WHAT NEEDS TO BE DONE = All that is wanted is the exact text of the lines below from the one with "Task: Open the" through the one with "504x383 pixels.", inclusive, minus any pictures.

___ EXTRACTED DATA

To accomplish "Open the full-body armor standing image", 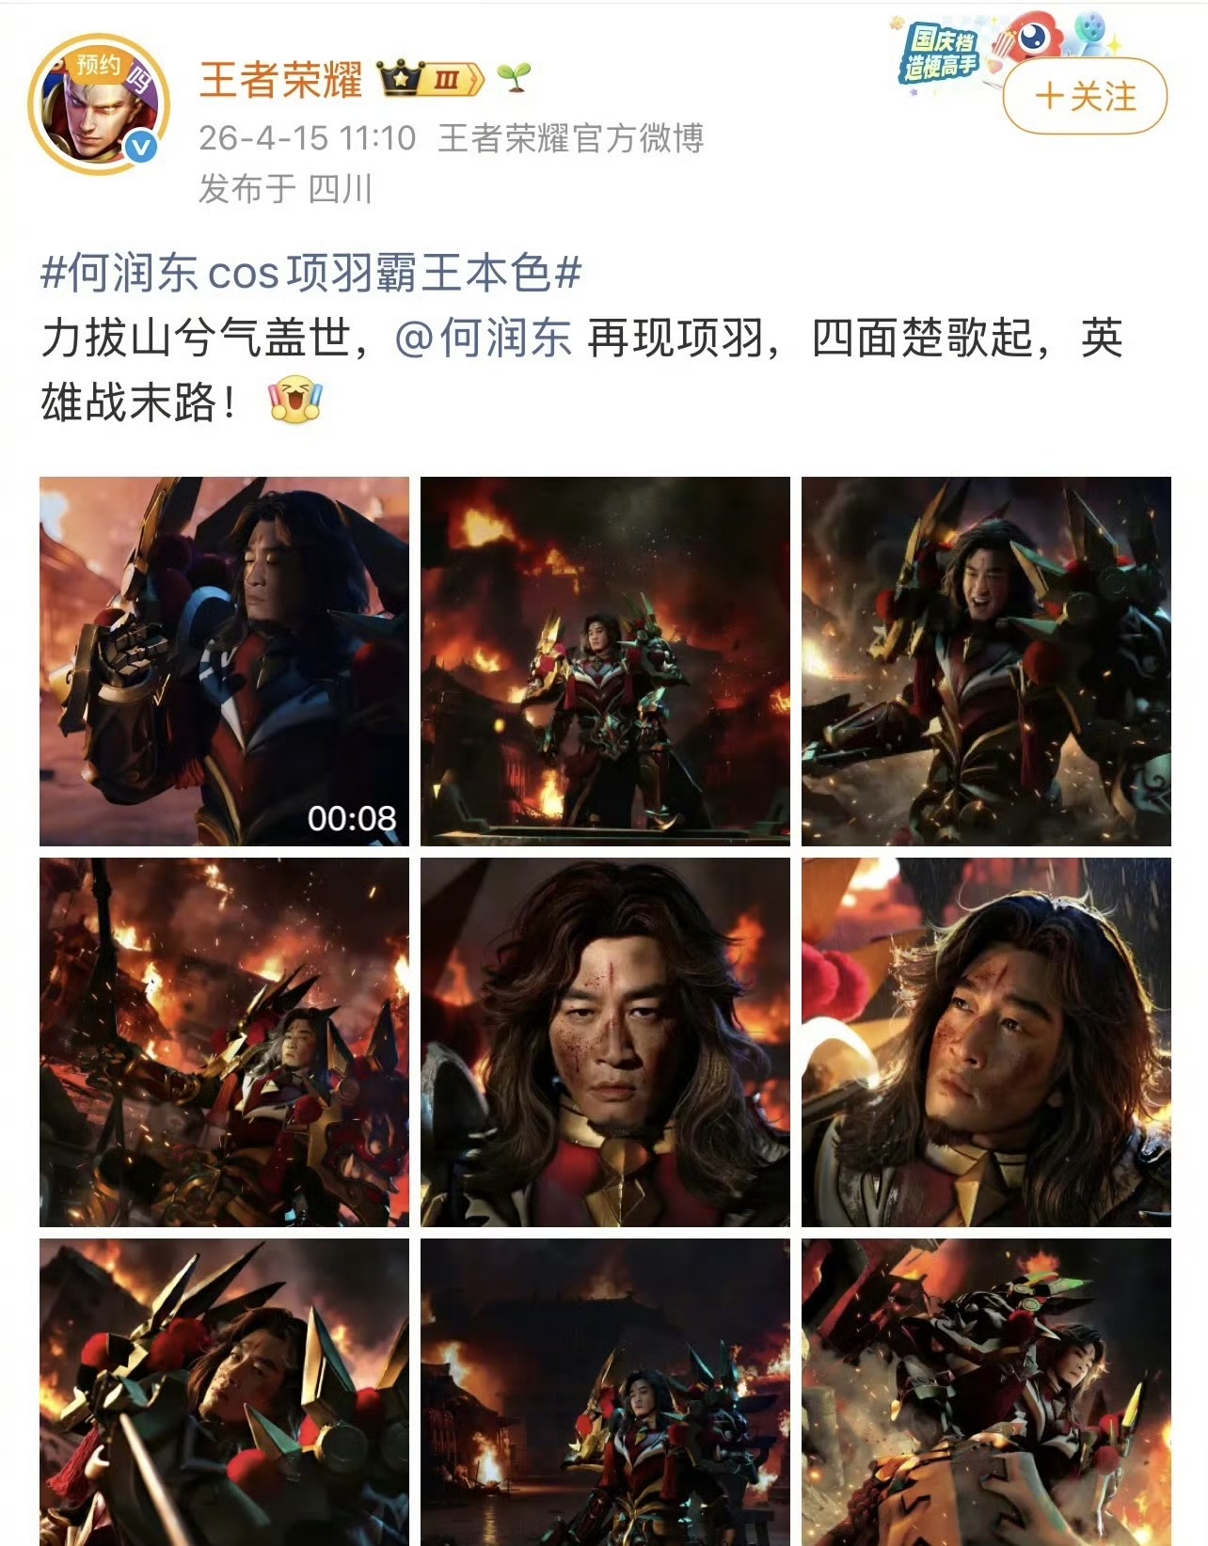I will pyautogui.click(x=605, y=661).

______
___ EXTRACTED DATA

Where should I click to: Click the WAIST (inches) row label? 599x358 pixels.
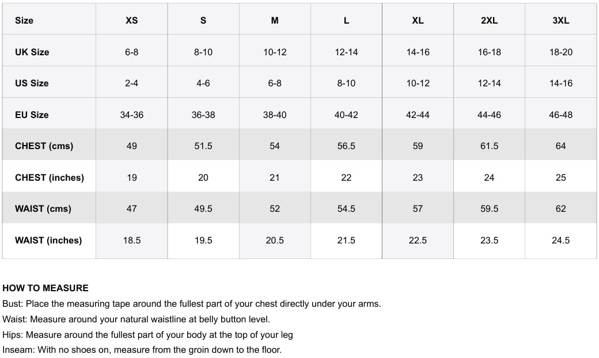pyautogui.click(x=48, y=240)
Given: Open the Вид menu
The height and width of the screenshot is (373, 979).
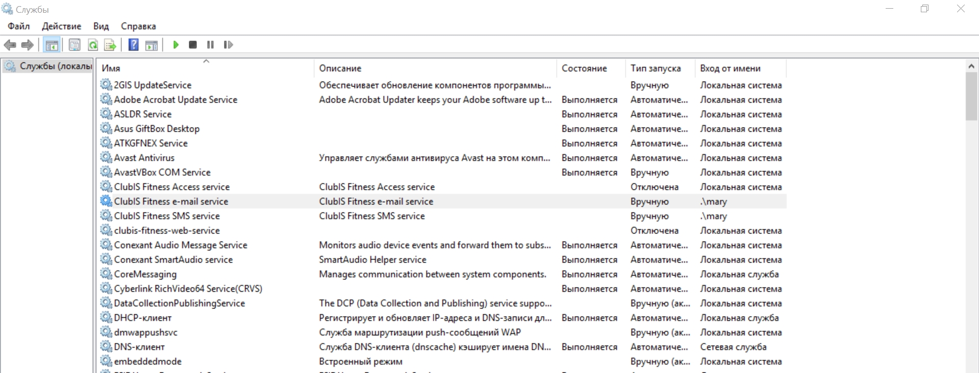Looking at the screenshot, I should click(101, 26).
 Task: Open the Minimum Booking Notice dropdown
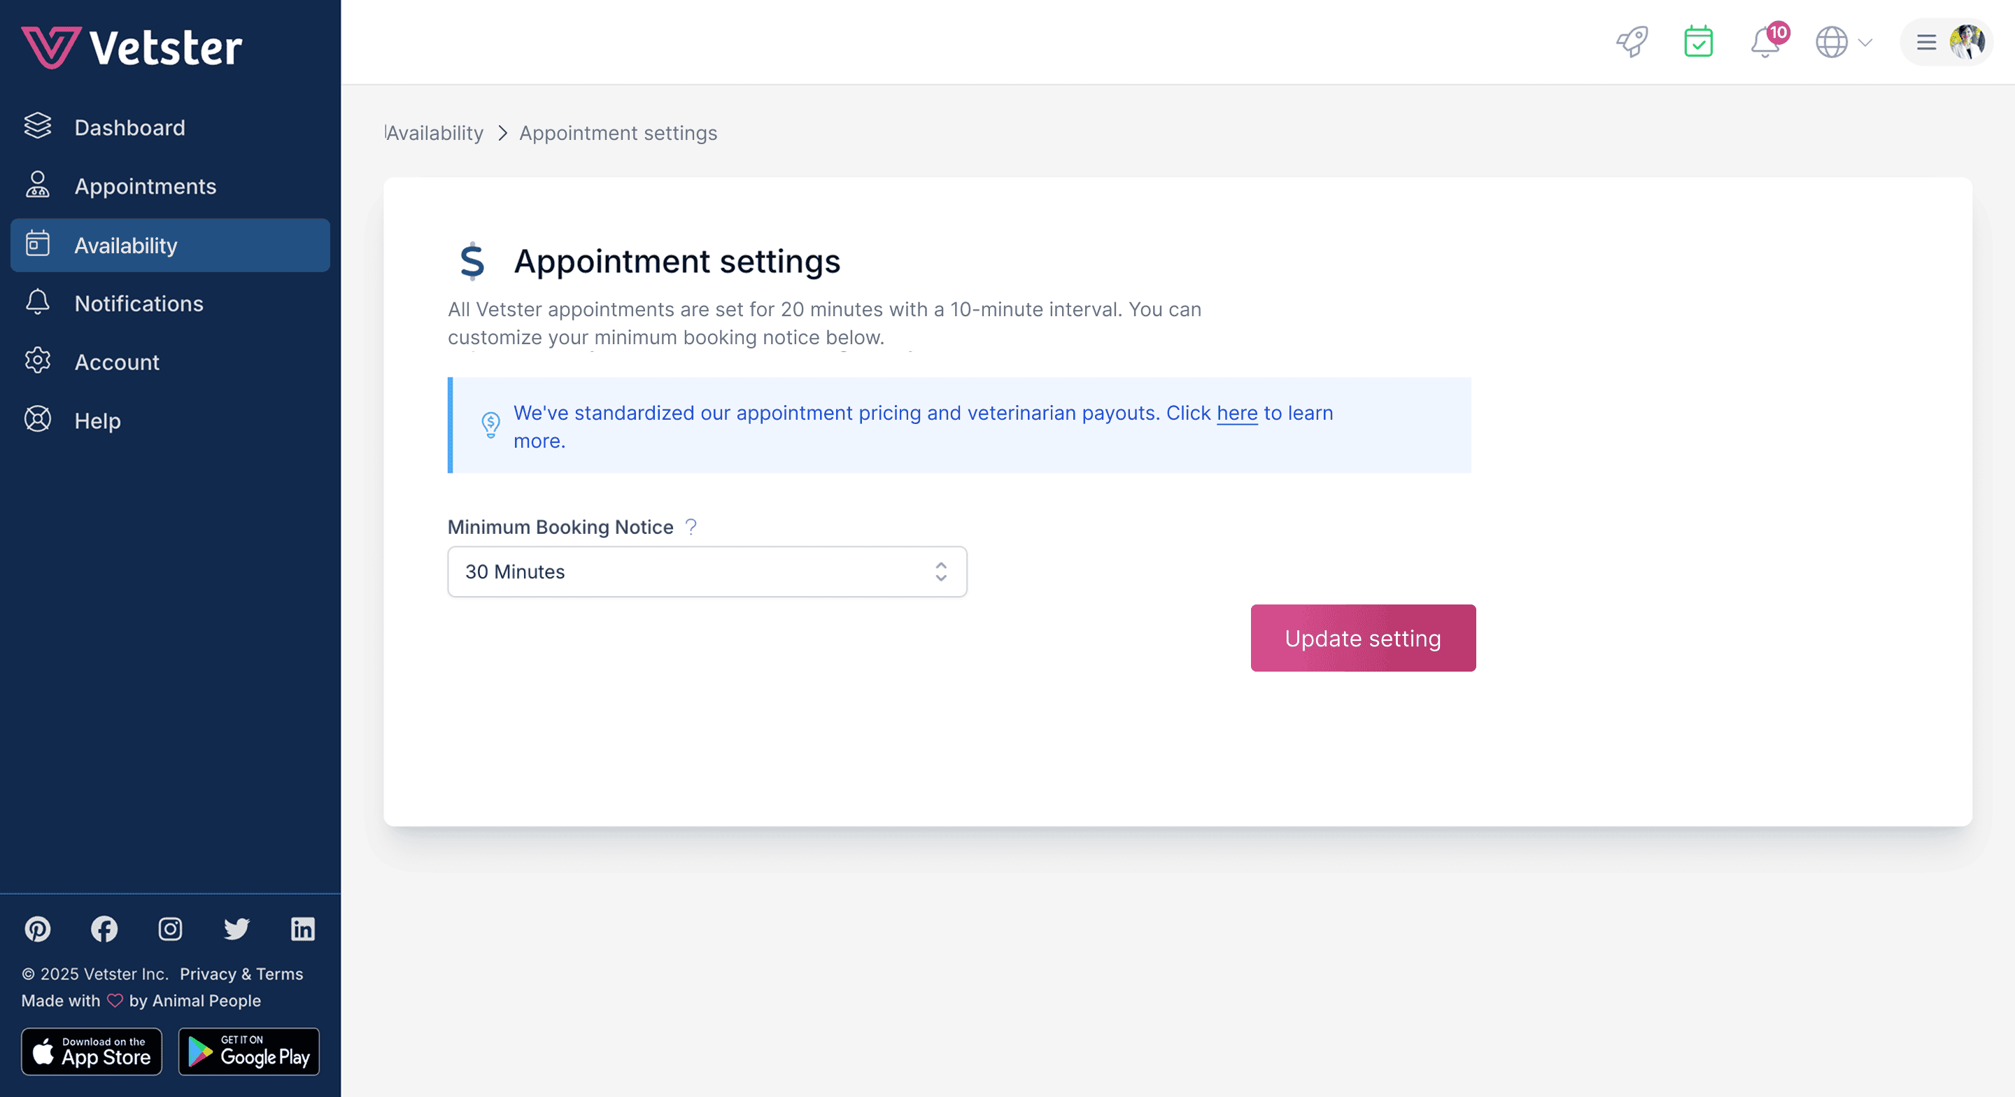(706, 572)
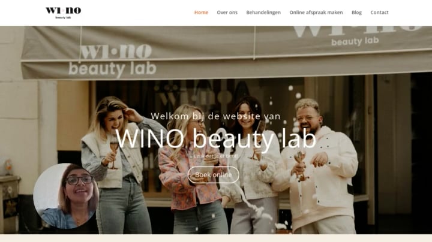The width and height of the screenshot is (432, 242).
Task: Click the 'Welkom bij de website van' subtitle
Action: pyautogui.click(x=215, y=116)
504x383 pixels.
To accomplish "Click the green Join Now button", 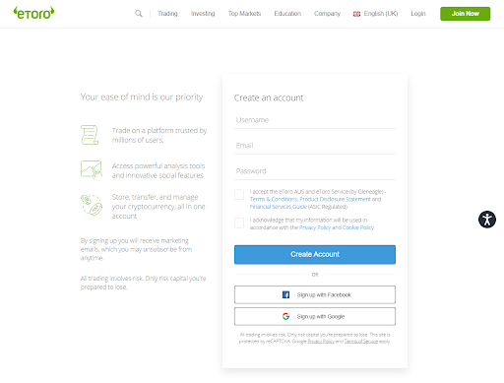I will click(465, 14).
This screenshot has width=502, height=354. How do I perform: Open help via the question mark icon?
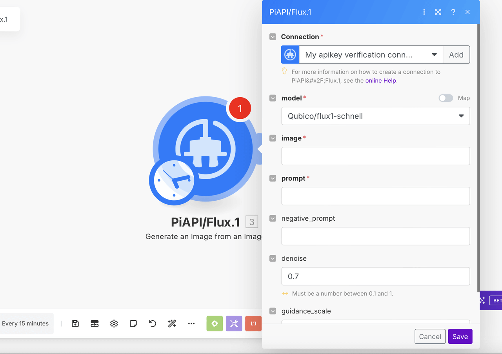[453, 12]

______
___ EXTRACTED DATA

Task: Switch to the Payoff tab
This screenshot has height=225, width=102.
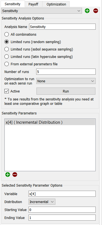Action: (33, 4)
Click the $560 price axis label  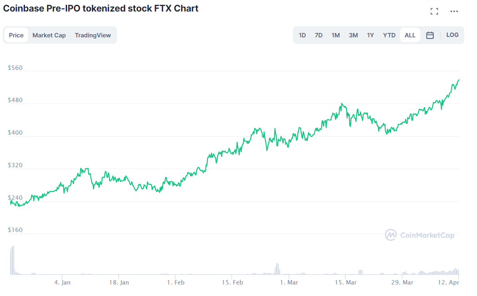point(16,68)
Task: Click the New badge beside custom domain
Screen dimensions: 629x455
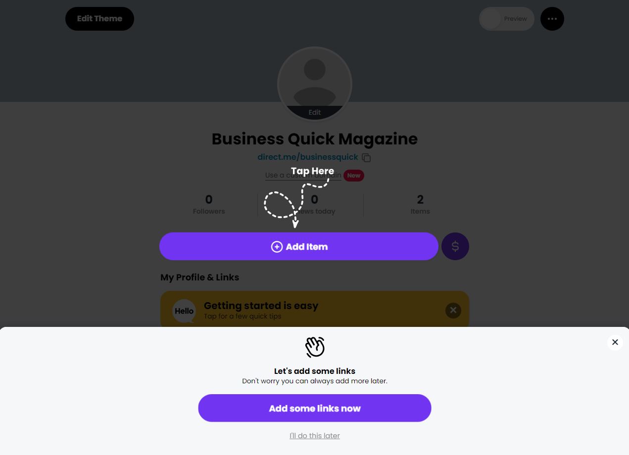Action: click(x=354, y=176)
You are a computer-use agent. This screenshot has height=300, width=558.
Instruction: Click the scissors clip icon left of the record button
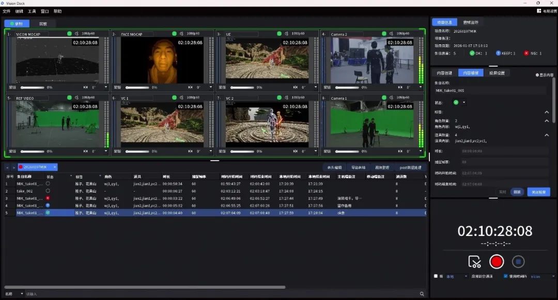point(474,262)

______

RESULT OF THE EXERCISE =
 Task: Open the Minimum Booking Notice dropdown
(706, 572)
The width and height of the screenshot is (432, 242).
Task: Click the 'Welkom bij de website van' subtitle
Action: pyautogui.click(x=215, y=116)
504x383 pixels.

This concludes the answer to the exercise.